── Extracted text
Hello friends,
August rushed off. What does this mean? The month was a bit of a blur. It was filled with busy stuff at work, back-to-school, smoothies, sweaty walks around Central Park where I was offered a carriage ride almost every day, a tow truck ride with a really nice guy who can back up that tow truck like it’s nobody’s business and funerals.
It’s just about that time where I start itching for autumn. I am done with the sweating and summer clothes. Tired of the AC dry eyes (but thank God for the AC). It’s just time. I will admit I didn’t spend as much time on a project I am working on as I should have, but I still made some headway. Did some pilates challenges. I look the same.
Entered my essential oils era, and felt like a little witch or scientist pouring and combining them into a glass bottle through a funnel. I read a lot on the train. Tried at least three new recipes, but cooked very little. I am very into the marinara sauce a local Italian place makes, but they had none on Friday.
It’s that time of the year where I just want to wear leopard print and cozy sweaters (this is a mood I enter into, even though I own very little leopard print). Here we are, wishing away summer.
I sort of wished we had gone to a county fair this summer, but it feels odd to go to a fair when there is a lot of grief and other stuff going on. Just not right. The timing was just off. Maybe next year. I went to a Kohls (after years of not going) and got the cutest purse.
It was a stressful month. You know those types of months– the ones that get you dizzy and almost give you a panic attack-type month. But we made it through. We always do. Learned a lot about “resetting” oneself.
I don’t know why, but a story that came back to me this month was an experience I had in law school– bear with me.
I was a nervous one toward the end of law school. I was hustling like you wouldn’t believe. I needed to make sure I had a job lined up before graduation. I needed to have a way to pay bills and live, you know. There was only Plan A. Your girl was going hard. I was applying to like 15 jobs a day.
────
* Task requirements:
1 > Answer these questions using the blog post about August:
(a) What was the writer offered almost every day during walks around Central Park?
(b) Where did the writer buy a purse?
(c) Toward the end of law school, about how many jobs a day was the writer applying to?
2 > Write a continuation of the blog post about August, picking up right after its last sentence.
The items after this blog post are separate material with no connection to it.
── Provided information
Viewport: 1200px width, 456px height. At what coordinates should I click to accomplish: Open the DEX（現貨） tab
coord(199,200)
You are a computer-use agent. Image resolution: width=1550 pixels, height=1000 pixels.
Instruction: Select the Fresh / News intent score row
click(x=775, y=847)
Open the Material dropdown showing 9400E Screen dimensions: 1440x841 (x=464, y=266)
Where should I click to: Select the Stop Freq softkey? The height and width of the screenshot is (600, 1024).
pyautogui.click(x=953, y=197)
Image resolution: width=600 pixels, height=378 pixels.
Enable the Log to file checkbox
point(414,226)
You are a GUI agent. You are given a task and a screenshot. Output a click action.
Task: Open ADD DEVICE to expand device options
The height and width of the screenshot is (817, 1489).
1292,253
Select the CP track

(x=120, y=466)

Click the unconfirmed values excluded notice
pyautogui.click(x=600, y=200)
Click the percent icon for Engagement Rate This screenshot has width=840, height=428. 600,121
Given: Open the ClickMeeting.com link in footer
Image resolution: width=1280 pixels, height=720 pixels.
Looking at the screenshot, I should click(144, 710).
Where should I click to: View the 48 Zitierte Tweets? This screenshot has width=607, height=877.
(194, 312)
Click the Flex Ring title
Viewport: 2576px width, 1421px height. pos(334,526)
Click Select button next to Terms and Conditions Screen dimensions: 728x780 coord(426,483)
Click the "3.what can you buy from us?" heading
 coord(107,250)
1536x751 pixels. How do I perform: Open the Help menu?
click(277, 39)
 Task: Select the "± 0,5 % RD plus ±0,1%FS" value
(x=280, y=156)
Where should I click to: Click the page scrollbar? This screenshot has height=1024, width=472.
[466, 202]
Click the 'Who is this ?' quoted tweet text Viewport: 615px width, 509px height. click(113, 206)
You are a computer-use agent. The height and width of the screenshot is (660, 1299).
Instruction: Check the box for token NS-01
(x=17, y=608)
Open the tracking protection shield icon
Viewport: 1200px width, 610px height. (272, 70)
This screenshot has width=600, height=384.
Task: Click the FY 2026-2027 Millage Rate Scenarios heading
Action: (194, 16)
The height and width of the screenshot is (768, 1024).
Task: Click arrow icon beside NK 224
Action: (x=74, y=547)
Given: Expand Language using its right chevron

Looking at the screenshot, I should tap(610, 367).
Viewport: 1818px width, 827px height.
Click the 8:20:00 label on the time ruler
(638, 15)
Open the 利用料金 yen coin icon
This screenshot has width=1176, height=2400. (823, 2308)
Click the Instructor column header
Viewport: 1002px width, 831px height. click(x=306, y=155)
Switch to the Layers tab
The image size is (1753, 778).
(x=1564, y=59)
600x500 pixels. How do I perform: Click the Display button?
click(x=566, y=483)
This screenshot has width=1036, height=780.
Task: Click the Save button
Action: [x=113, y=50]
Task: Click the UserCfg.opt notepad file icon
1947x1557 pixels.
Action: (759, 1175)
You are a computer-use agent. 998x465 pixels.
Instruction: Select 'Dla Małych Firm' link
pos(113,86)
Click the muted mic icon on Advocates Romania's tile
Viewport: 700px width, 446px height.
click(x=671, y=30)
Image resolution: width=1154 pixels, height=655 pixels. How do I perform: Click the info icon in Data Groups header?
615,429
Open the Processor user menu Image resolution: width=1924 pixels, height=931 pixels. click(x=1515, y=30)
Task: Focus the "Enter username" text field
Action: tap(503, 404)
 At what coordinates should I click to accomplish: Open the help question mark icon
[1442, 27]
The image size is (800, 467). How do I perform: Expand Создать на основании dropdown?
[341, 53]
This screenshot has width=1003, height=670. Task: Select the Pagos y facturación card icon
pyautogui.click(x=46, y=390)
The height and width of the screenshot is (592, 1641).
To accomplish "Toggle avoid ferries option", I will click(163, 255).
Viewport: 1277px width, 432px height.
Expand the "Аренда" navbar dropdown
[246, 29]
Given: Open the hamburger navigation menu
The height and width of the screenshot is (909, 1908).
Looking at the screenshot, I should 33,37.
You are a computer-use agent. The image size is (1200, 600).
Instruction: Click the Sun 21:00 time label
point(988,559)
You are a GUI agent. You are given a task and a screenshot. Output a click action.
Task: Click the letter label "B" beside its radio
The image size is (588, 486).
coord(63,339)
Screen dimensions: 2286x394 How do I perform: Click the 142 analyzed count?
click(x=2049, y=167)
────
* Answers to the problems:
1 >
(a) A carriage ride.
(b) At a Kohls.
(c) About 15 jobs a day.

2 >
I had done a lot of immigration clinical work, and there was this very sophisticated woman who had a nonprofit down south. At that point, I wanted to come back home, so I applied, and she invited me to have a coffee with her. I don’t remember how I was connected with this woman, but I do remember one of the girls in my employment law class was engaged to her son. They were a well-to-do family, and I had heard rumors of how hard she was working to be accepted by this family and her future mother-in-law.
I remember we met in a small cafe close to Columbia on the Upper West Side. She walked in perfumed. Heels on. Scarf around her neck and her blonde hair flowing. There are people you just see the money on them. She was glistening.
I will never forget that conversation. It was sort of like an interview. I sat there nervously in my black blazer, which had been my mom’s, drinking my tea. She talked about the job. It was working with migrant farmworkers. I needed to have a car, and be out there 24/7. There was danger of being covered in chemicals. There was monitoring of corporate entities that sold from these farms. You were on-call basically 24/7. I nodded along as she listed many job duties. The salary had not been listed in the job description. When it came time to talk about compensation, (I was in suspense), I was shocked when she dropped the salary. It was like $27,000 a year; for me, she said, she would bump it to $32,000, as if she was doing me this incredible favor. It was like selling your soul for nothing. How did this woman expect me to pay for housing, the car she said I was required to have, insurance, my student loan, all of it. I think what stung the most was knowing how wealthy this family was and that they were very involved in this. This job that required so much was something they weren’t willing to compensate for. I almost fell out of my chair.
I remember walking out that day in disbelief, feeling I had wasted my time and had not been valued. I remember hearing more horror stories about this family throughout my last semester, and staring into the back of my classmate’s head (the one that was going to marry into this family), thinking, That poor girl. She is going to be in for it. It was almost like I was trying to tell her through telepathy. Part of me felt like she knew.
Maybe, it’s the fact that I am nearing my decade out of law school, or the fact that I find myself in the Upper West Side a lot, but that story came back to me this month, and I was grateful. Grateful for all that has been and all that never was.
There is an intimacy that comes in being valued and being understood. I have been doing a lot of coaching around that. A lot of intimacy with oneself, too. There have been many instances in life where I felt I had to explain so much or bend myself to be understood. This was not one of them. I simply said ‘no’ and walked away. I’ve had many instances in life where I didn’t and tried harder.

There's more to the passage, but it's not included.